Tengo una mujer y unos hijos adorables. También buenos amigos en el ámbito profesional y ajeno a él Carezco, que se sepa, de enfermedad somática. Tan solo pequeños achaques propios de sexagenario. Carmen, mi mujer, es buena, guapa y joven. Digno de admirar su comportamiento. Me quiere como yo la quiero a ella. Lo mismo puedo decir de mis hijos. Por ellos debería sobreponerme. Por ellos, aun viviendo martirizado, me levanto cuando por las mañanas abro los ojos y el futuro más hostil aparece en mi horizonte. Veo el deterioro paulatino y natural de mi madre y el ciclópeo esfuerzo que me supone atenderla. Sin embargo, la atiendo. No me queda otra.. Cada día necesitará más de mí y cada día me costará más trabajo cuidarla. Le temo, como a verde vara, que recaiga y me falten fuerzas para auxiliarla. Preveo que, a pesar de nuestro morigerado tren de vida, la locomotora pecuniaria pueda renquear. Nadie me da la razón, pero nadie conoce mejor que yo mis disponibilidades económicas y mi incapacidad para afrontar cualquier obstáculo sea grande o párvulo.

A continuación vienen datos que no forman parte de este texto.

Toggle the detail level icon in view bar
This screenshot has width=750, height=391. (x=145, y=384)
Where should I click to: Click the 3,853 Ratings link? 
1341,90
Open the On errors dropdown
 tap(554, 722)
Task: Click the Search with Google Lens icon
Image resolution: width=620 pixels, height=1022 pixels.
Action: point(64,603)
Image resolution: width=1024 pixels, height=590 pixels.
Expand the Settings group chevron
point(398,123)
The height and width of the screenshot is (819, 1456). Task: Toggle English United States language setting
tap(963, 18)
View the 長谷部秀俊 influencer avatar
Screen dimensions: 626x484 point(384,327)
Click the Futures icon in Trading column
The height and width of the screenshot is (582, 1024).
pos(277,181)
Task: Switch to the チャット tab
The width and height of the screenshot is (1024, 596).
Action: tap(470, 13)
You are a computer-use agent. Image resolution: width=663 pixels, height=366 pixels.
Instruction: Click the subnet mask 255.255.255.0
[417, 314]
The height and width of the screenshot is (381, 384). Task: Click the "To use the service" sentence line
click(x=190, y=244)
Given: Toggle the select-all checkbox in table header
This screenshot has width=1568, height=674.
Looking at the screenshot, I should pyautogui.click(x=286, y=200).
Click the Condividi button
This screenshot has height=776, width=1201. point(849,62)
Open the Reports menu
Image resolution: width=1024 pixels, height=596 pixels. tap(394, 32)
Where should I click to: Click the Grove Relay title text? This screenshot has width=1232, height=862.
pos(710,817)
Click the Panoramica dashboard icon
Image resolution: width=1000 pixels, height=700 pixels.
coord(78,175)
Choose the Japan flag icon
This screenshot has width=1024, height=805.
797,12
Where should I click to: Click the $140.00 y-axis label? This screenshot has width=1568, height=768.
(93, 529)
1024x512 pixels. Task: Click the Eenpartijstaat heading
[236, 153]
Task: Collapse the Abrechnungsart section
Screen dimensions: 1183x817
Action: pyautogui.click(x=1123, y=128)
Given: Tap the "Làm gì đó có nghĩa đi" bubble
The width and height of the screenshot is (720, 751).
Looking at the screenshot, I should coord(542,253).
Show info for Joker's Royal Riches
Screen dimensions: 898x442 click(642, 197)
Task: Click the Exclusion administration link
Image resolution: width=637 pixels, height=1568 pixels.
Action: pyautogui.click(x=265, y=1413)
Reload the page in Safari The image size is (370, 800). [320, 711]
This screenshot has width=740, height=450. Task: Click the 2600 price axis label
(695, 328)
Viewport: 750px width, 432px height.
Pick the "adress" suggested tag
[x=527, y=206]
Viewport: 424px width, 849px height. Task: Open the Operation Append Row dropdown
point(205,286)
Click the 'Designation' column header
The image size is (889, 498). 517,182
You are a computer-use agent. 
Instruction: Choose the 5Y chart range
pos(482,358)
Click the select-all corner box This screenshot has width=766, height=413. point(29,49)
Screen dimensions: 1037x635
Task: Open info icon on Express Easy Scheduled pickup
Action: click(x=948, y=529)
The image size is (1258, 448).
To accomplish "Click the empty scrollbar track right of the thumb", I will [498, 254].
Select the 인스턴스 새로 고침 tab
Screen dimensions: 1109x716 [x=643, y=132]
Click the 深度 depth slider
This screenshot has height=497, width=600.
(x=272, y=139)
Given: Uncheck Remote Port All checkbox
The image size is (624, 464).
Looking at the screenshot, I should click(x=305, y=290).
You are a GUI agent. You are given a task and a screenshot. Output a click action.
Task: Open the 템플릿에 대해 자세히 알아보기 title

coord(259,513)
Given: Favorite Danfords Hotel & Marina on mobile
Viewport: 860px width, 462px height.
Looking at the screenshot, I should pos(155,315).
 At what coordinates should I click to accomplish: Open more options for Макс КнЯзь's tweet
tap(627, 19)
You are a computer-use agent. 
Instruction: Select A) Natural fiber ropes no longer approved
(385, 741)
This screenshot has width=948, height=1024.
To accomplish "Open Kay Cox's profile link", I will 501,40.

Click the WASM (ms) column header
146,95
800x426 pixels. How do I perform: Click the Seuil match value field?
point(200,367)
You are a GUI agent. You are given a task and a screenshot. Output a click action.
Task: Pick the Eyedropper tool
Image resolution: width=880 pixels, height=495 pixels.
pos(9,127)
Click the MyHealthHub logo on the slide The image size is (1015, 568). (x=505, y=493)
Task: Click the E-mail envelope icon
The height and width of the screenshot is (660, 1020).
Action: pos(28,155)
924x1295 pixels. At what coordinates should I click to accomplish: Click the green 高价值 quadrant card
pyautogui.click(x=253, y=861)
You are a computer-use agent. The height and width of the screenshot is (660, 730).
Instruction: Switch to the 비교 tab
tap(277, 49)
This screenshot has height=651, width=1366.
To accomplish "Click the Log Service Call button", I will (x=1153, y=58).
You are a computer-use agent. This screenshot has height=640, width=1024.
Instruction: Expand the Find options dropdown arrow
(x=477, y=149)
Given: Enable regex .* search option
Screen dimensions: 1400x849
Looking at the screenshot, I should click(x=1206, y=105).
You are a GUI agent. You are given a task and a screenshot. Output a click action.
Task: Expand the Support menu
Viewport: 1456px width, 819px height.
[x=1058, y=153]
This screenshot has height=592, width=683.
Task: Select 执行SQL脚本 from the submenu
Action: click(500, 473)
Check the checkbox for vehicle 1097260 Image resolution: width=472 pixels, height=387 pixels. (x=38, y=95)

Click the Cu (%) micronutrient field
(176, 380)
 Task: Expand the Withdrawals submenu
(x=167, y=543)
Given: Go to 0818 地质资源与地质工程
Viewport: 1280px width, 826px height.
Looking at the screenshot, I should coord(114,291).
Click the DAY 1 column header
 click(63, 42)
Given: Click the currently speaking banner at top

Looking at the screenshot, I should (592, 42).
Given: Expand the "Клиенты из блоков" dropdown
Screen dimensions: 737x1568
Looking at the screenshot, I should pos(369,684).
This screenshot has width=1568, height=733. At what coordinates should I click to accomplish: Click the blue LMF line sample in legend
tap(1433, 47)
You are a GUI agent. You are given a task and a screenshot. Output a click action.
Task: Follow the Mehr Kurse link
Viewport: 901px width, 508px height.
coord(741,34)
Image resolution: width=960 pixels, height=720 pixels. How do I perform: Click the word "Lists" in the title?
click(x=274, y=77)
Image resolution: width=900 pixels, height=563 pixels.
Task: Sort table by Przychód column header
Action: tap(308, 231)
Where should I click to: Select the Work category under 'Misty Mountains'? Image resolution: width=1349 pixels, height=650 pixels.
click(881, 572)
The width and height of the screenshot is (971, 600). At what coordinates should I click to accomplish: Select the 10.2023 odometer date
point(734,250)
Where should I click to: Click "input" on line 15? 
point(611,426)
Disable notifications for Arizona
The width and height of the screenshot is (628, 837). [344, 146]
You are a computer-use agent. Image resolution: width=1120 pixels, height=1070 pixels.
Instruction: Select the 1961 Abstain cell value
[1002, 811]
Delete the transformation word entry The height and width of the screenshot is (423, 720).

Tengo miedo cuando suenan los teléfonos. Cuando muevo el coche, los Sábados,, para que no se descargue la batería. Cuando abro la puerta de la casa de mi madre y cuando la cierro. Cuando ella pasea, apoyada en el bastón de caña de bambú con empuñadura de ébano de su suegro, acompañada de Mari Paz. Cuando la llamo al ponerse el Sol para darle las buenas noches y al alborear para darle los buenos días. Miedo a todo. Miedo a mí mismo. A no poder actuar cuando sea necesario. A que nunca vaya a superar la enfermedad. A que jamás vaya a volver a ser la persona que fuí. A sufrir y sufrir hasta la muerte. A ser, para siempre, un mártir y martirizar a los que me rodean, aunque no sea ésa sino todo lo contrario, mi intención. A convertirme en esclavo de la medicación. A pesar de todo, lucho contra el enemigo, que soy yo mismo, con las armas de las que dispongo. No siempre son las mismas. Días hay que son de cartón y días que son más contundentes. Espero que alguna vez sean férreas y abatir con ellas los fantasmas de mi imaginación que, hasta el momento, no son tales, sino realidades corpóreas a las que no he podido vencer.
Sé que hay en Cádiz una bella escondida que habita en la calle José del Toro y, púdica, oculta sus encantos. Es una torre vigía. Ojalá desde ella pudiese otear que los gigantes son sólo molinos de viento que me traen brisas de esperanza. Ojalá mi deseo se transformara en realidad y Sancho convenciera a Don Alonso Quijano de su error.
A un amigo le oí decir: Deja el corazón tranquilo que cuando vuela es el pájaro más fácil para el tiro. Lo he desobedecido. Sea lo que Dios quiera, y quiera que la esperanza vuelva a mí.